» **RECORDS TO PROCESS**
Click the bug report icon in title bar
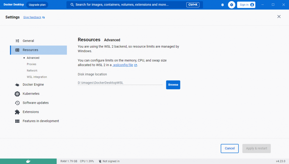This screenshot has height=164, width=289. pyautogui.click(x=222, y=5)
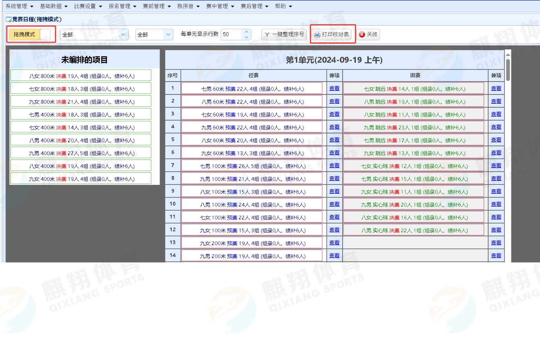The height and width of the screenshot is (346, 540).
Task: Increase the rows per unit with up arrow
Action: (246, 32)
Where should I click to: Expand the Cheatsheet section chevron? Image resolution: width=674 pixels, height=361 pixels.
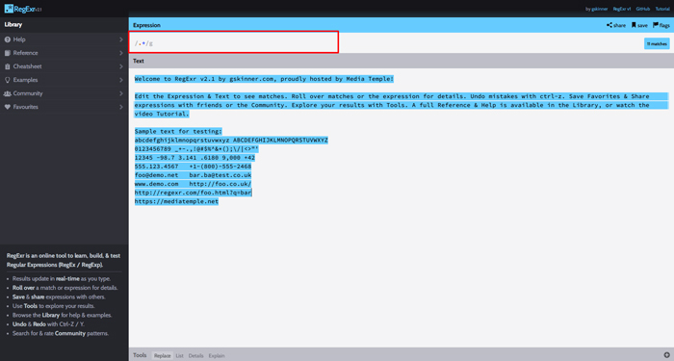pyautogui.click(x=120, y=66)
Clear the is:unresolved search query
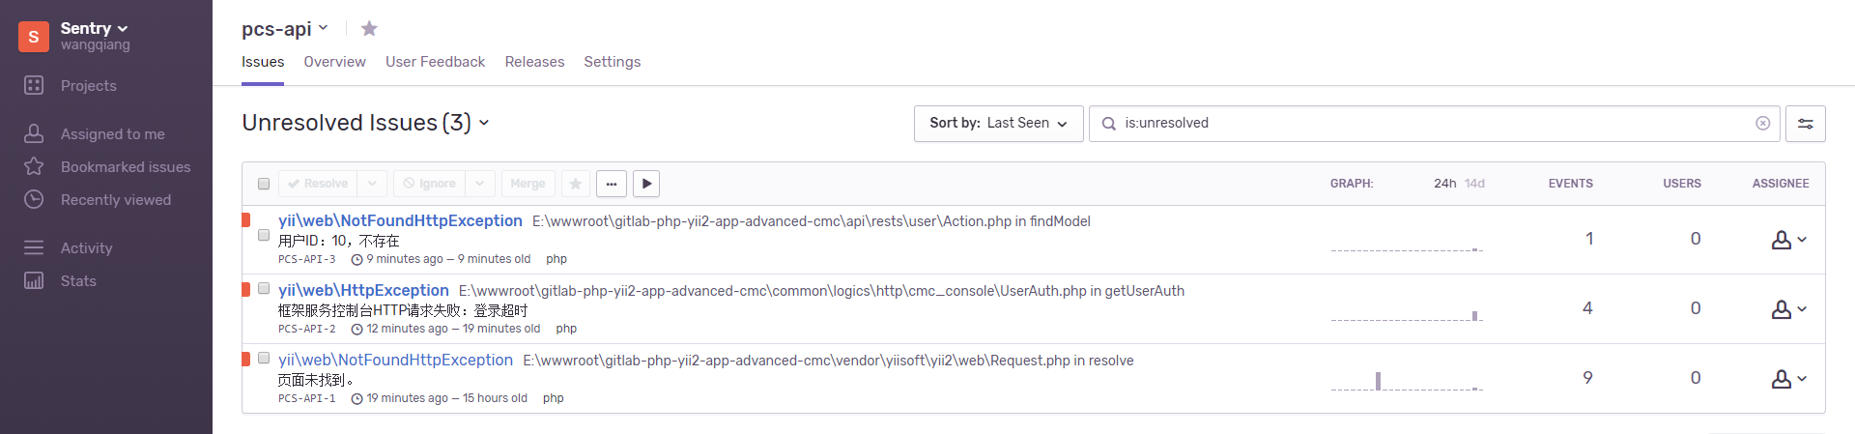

» **EXERCISE PROMPT**
Repeat the listing exactly, minus its pictures.

» **ANSWER BELOW**
Click the bug report icon in title bar
This screenshot has height=164, width=289. pyautogui.click(x=222, y=5)
The height and width of the screenshot is (346, 540).
Task: Increase the rows per unit with up arrow
Action: (246, 32)
Where should I click to: Expand the Cheatsheet section chevron? Image resolution: width=674 pixels, height=361 pixels.
pyautogui.click(x=120, y=66)
Clear the is:unresolved search query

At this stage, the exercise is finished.